§ PROMPT
Turn the stretch from the line containing "Viewport: 979px width, 411px height." through the line containing "At what coordinates" into a Markdown table with the columns Row and Line, giving each line its own numbered row. Skip any blank lines.

§ SOURCE RECORDS
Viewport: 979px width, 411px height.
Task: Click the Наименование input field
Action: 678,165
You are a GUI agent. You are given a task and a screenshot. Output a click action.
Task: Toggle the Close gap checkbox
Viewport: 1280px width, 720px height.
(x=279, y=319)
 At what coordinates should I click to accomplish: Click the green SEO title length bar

==

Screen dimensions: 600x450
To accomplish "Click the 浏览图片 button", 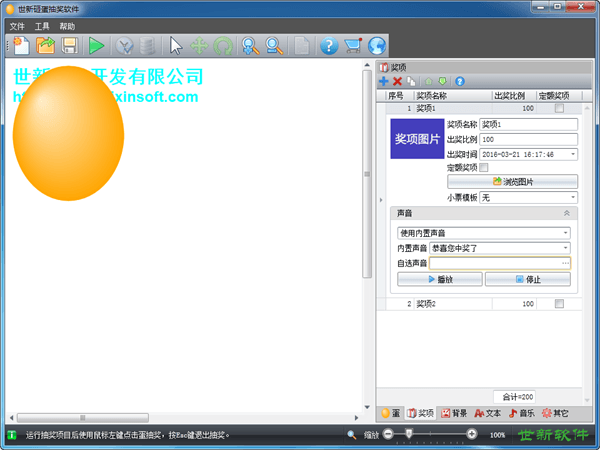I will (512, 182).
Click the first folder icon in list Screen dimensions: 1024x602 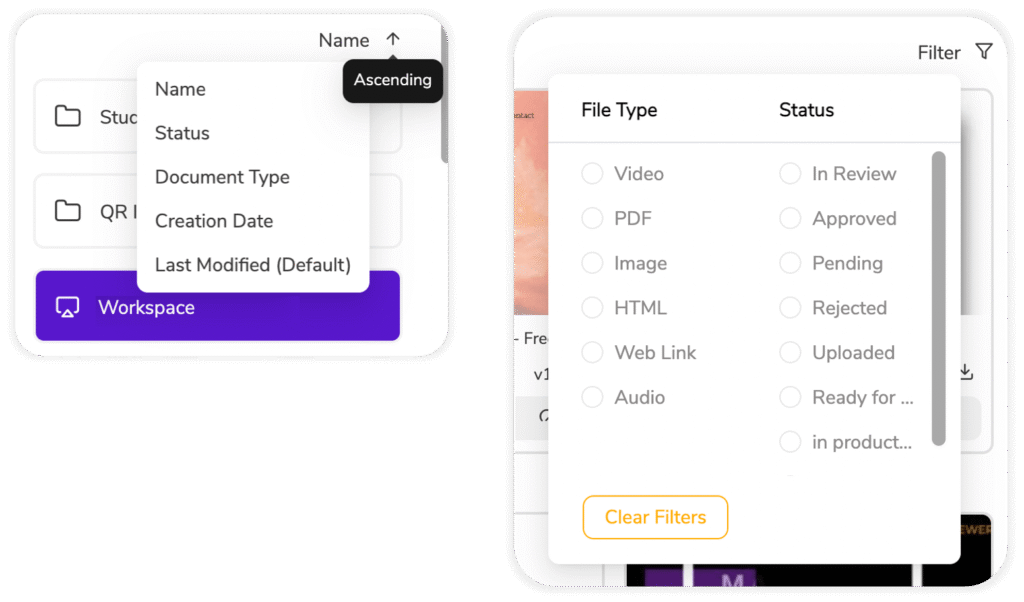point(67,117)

§ TASK SOLUTION
| Row | Line |
|---|---|
| 1 | Viewport: 979px width, 411px height. |
| 2 | Task: Click the Наименование input field |
| 3 | Action: 678,165 |
| 4 | You are a GUI agent. You are given a task and a screenshot. Output a click action. |
| 5 | Task: Toggle the Close gap checkbox |
| 6 | Viewport: 1280px width, 720px height. |
| 7 | (x=279, y=319) |
| 8 |  At what coordinates should I click to accomplish: Click the green SEO title length bar |